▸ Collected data
Content starts

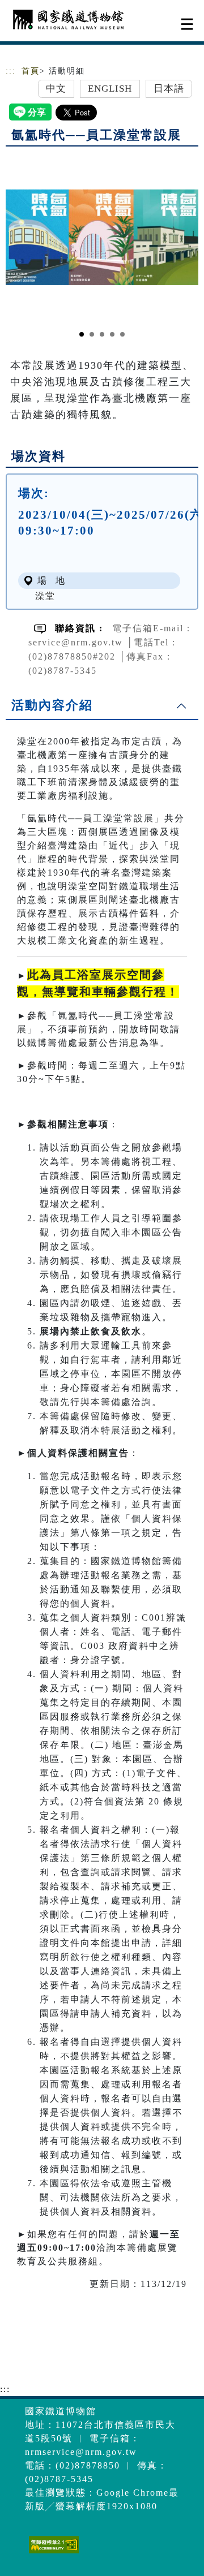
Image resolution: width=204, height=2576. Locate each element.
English (110, 88)
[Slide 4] (112, 334)
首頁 (31, 71)
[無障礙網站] (52, 2553)
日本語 (169, 88)
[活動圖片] (102, 237)
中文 (56, 88)
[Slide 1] (81, 334)
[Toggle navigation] (187, 24)
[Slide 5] (122, 334)
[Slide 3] (102, 334)
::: (11, 71)
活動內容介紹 (52, 705)
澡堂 (45, 596)
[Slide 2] (92, 334)
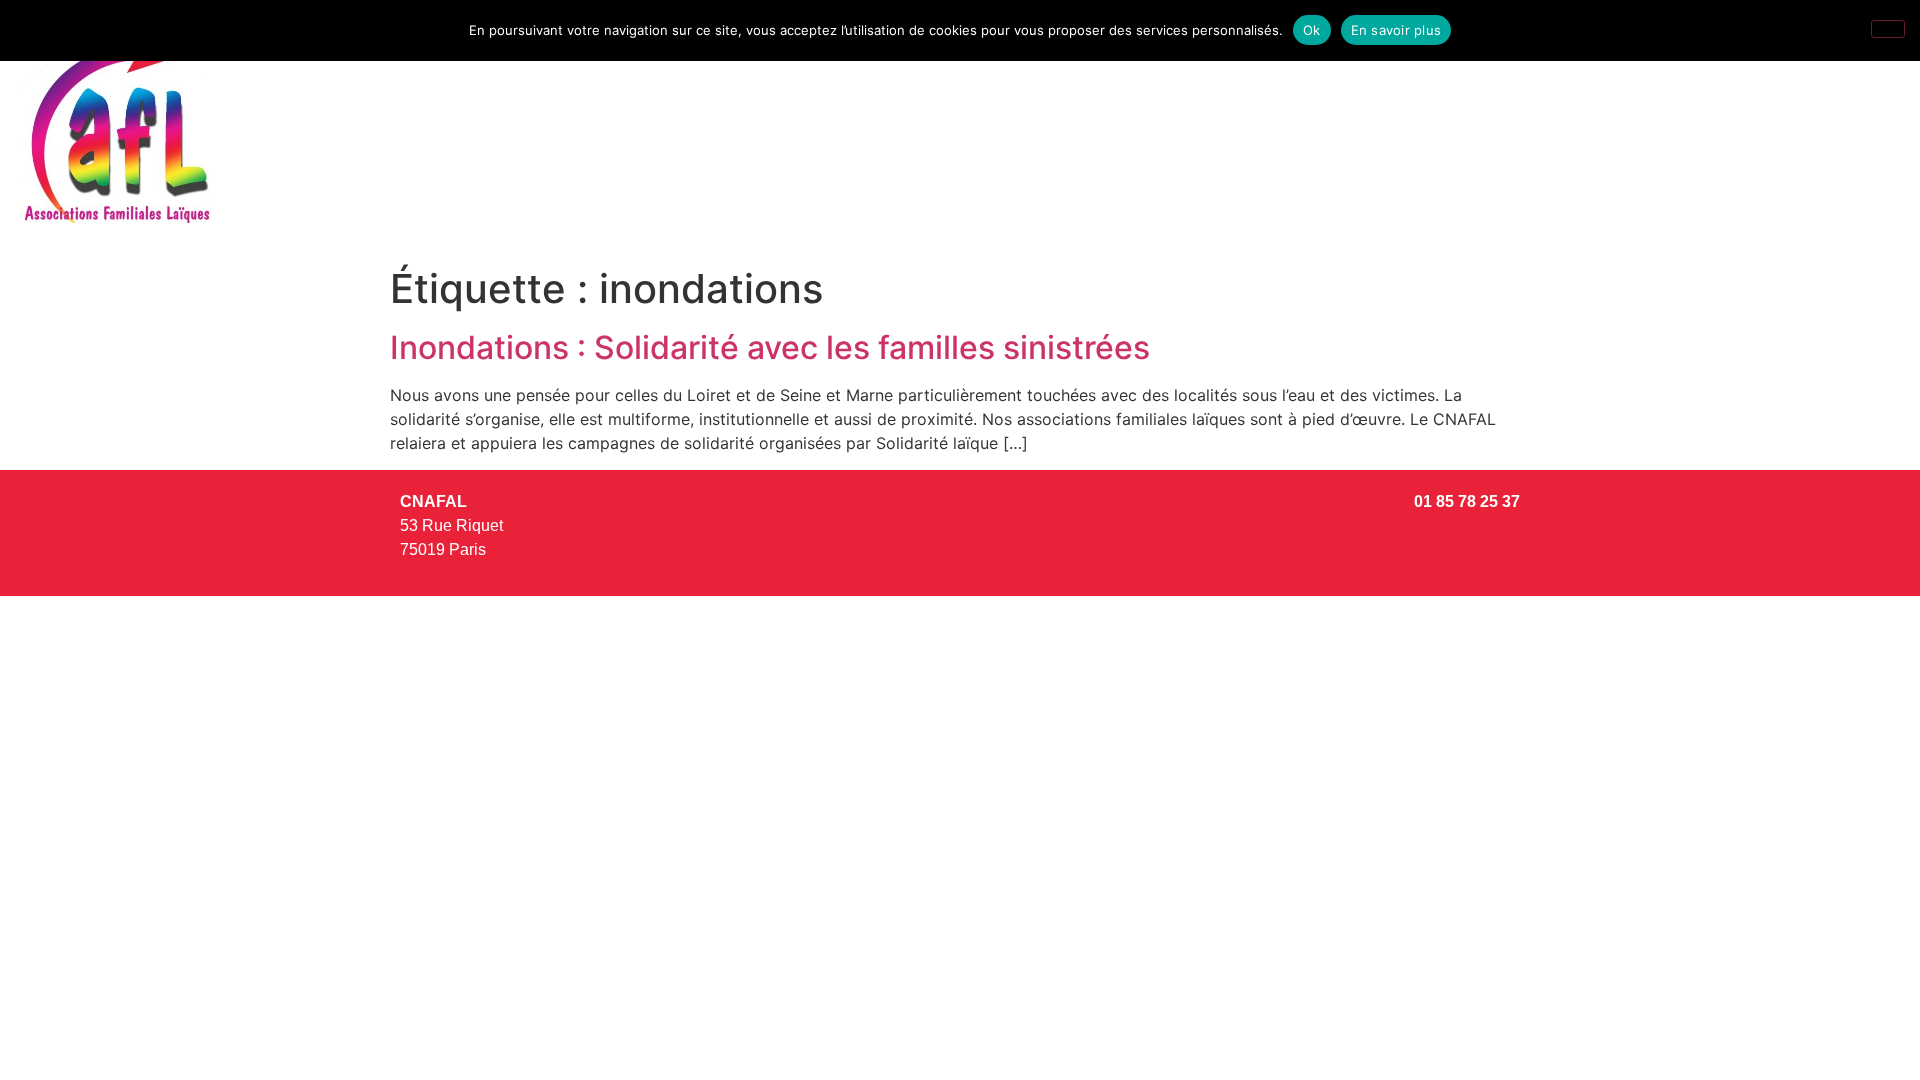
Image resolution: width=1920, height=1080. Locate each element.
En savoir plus (1396, 30)
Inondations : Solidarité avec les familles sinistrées (770, 347)
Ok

Content ends

▸ To do
Omitting all pictures, reproduce the records above in their entirety.

▸ Response to this exercise
Image resolution: width=204, height=2576. Locate each element.
English (110, 88)
[Slide 4] (112, 334)
首頁 (31, 71)
[無障礙網站] (52, 2553)
日本語 (169, 88)
[活動圖片] (102, 237)
中文 (56, 88)
[Slide 1] (81, 334)
[Toggle navigation] (187, 24)
[Slide 5] (122, 334)
[Slide 3] (102, 334)
::: (11, 71)
活動內容介紹 (52, 705)
澡堂 (45, 596)
[Slide 2] (92, 334)
Image resolution: width=1920, height=1080. Locate each element.
En savoir plus (1396, 30)
Inondations : Solidarité avec les familles sinistrées (770, 347)
Ok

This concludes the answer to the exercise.